(Stored items)

--- START ---

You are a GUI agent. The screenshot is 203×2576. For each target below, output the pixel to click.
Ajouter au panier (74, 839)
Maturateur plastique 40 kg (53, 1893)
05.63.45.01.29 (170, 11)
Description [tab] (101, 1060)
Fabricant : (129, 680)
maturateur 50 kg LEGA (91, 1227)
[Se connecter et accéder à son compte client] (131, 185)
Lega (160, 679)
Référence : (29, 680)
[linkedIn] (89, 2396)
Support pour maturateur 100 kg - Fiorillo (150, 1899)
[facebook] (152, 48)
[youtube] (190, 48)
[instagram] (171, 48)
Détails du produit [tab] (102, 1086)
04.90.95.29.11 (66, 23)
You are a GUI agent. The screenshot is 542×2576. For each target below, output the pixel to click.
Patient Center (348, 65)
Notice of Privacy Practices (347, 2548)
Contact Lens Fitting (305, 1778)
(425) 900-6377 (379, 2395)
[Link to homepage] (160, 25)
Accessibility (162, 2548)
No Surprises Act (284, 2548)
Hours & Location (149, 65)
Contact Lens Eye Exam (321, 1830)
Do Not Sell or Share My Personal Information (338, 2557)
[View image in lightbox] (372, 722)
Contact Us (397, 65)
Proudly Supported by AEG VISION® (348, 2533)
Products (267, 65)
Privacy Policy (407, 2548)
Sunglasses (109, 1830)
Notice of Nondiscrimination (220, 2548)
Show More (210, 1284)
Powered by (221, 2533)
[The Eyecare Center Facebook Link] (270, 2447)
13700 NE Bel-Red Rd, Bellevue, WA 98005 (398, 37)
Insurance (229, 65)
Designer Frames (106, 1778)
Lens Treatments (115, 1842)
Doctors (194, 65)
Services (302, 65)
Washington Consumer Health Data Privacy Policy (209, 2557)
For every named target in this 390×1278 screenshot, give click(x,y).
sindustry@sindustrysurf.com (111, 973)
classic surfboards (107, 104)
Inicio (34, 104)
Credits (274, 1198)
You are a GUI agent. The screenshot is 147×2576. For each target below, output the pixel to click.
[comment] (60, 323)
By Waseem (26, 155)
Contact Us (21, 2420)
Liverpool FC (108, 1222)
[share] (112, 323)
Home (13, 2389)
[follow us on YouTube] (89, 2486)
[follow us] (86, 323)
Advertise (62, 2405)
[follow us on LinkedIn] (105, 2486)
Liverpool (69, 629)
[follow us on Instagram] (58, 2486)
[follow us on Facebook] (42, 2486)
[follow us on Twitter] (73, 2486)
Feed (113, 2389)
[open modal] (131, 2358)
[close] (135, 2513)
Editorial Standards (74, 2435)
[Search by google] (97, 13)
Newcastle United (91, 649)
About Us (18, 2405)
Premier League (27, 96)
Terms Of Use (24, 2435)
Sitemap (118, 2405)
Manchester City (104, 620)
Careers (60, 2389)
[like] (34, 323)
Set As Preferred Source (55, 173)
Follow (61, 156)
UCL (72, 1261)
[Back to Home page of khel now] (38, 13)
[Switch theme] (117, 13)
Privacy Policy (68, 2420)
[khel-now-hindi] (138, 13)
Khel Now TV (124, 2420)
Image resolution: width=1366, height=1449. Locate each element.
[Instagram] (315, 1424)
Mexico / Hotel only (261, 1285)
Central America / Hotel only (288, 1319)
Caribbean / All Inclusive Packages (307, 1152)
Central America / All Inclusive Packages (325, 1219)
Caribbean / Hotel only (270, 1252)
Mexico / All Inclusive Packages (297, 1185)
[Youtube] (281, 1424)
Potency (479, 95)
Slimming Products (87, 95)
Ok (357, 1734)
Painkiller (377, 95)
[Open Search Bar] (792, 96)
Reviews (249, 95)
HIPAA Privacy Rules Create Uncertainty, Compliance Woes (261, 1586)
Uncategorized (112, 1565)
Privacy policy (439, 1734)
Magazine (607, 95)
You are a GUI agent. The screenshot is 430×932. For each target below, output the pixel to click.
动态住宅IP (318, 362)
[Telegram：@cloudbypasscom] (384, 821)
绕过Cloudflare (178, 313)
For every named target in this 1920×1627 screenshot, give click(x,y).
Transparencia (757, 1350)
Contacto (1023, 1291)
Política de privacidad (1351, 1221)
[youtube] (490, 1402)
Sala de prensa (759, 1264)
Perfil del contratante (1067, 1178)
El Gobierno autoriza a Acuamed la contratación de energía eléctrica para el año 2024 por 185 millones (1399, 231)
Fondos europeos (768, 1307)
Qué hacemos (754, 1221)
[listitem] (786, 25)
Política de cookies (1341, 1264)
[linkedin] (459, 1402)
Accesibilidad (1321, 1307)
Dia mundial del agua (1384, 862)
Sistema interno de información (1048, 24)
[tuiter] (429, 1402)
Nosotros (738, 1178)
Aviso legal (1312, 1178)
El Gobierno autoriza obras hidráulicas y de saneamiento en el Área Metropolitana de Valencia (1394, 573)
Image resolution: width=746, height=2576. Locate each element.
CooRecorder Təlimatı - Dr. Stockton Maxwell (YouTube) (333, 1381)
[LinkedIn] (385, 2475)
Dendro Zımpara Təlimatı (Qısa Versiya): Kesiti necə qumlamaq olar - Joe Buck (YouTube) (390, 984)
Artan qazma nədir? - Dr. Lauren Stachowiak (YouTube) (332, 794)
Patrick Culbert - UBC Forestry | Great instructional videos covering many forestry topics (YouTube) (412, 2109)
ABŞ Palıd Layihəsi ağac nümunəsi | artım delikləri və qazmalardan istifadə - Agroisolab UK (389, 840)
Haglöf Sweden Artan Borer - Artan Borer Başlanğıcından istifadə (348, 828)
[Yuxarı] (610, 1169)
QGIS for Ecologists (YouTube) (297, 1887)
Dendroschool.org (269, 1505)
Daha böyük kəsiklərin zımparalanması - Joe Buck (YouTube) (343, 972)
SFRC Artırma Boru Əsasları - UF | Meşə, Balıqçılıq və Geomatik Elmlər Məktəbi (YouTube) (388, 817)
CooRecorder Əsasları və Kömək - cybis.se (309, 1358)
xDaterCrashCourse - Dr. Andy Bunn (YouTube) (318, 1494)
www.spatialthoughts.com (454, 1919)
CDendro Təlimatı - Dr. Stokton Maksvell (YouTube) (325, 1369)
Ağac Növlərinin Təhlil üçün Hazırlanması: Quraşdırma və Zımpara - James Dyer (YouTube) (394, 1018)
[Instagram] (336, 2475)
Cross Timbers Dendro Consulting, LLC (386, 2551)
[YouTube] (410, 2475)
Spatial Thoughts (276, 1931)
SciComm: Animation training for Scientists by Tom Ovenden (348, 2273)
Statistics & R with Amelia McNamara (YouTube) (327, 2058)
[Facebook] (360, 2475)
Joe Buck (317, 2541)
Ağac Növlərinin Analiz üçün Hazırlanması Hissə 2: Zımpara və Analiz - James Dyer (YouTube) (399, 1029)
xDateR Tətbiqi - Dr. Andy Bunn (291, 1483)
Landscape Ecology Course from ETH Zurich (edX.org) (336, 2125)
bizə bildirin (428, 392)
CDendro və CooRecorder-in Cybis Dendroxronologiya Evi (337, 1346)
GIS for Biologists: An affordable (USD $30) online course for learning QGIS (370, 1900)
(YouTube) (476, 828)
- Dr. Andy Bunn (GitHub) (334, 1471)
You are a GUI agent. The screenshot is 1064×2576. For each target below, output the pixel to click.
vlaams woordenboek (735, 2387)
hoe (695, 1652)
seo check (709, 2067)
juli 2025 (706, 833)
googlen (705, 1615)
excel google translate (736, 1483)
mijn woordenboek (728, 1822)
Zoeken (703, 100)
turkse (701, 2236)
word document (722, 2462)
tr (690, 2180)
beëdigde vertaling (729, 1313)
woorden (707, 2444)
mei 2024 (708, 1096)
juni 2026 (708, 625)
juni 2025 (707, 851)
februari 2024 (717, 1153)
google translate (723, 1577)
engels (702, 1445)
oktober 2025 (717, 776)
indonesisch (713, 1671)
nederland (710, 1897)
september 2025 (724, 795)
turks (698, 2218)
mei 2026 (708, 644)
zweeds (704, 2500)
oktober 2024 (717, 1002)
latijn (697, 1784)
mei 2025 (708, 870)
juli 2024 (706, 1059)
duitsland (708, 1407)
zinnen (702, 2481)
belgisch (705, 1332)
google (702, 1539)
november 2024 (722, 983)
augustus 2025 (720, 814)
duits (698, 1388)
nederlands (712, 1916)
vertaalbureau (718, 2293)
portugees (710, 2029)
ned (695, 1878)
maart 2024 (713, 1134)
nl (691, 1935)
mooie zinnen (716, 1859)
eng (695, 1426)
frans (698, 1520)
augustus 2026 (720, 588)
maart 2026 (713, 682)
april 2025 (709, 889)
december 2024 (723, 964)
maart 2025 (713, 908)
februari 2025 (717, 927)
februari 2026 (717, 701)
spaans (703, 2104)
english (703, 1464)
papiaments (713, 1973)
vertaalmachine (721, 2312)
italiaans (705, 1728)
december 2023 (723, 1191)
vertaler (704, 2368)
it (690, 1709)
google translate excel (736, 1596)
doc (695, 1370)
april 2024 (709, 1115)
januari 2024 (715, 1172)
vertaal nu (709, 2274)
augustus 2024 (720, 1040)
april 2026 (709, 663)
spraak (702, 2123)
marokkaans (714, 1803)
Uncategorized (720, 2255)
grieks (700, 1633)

--- END ---

(Task statement) Print the lines above from the one with "oktober 2024 (717, 1002)" through the one with "april 2024 (709, 1115)", both included, exactly as written and nothing more.

(Result of this exercise)
oktober 2024 (717, 1002)
latijn (697, 1784)
mei 2025 (708, 870)
juli 2024 (706, 1059)
duitsland (708, 1407)
zinnen (702, 2481)
belgisch (705, 1332)
google (702, 1539)
november 2024 (722, 983)
augustus 2025 (720, 814)
duits (698, 1388)
nederlands (712, 1916)
vertaalbureau (718, 2293)
portugees (710, 2029)
ned (695, 1878)
maart 2024 (713, 1134)
nl (691, 1935)
mooie zinnen (716, 1859)
eng (695, 1426)
frans (698, 1520)
augustus 2026 (720, 588)
maart 2026 (713, 682)
april 2025 (709, 889)
december 2024 (723, 964)
maart 2025 (713, 908)
februari 2025 (717, 927)
februari 2026 (717, 701)
spaans (703, 2104)
english (703, 1464)
papiaments (713, 1973)
vertaalmachine (721, 2312)
italiaans (705, 1728)
december 2023 (723, 1191)
vertaler (704, 2368)
it (690, 1709)
google translate excel (736, 1596)
doc (695, 1370)
april 2024 (709, 1115)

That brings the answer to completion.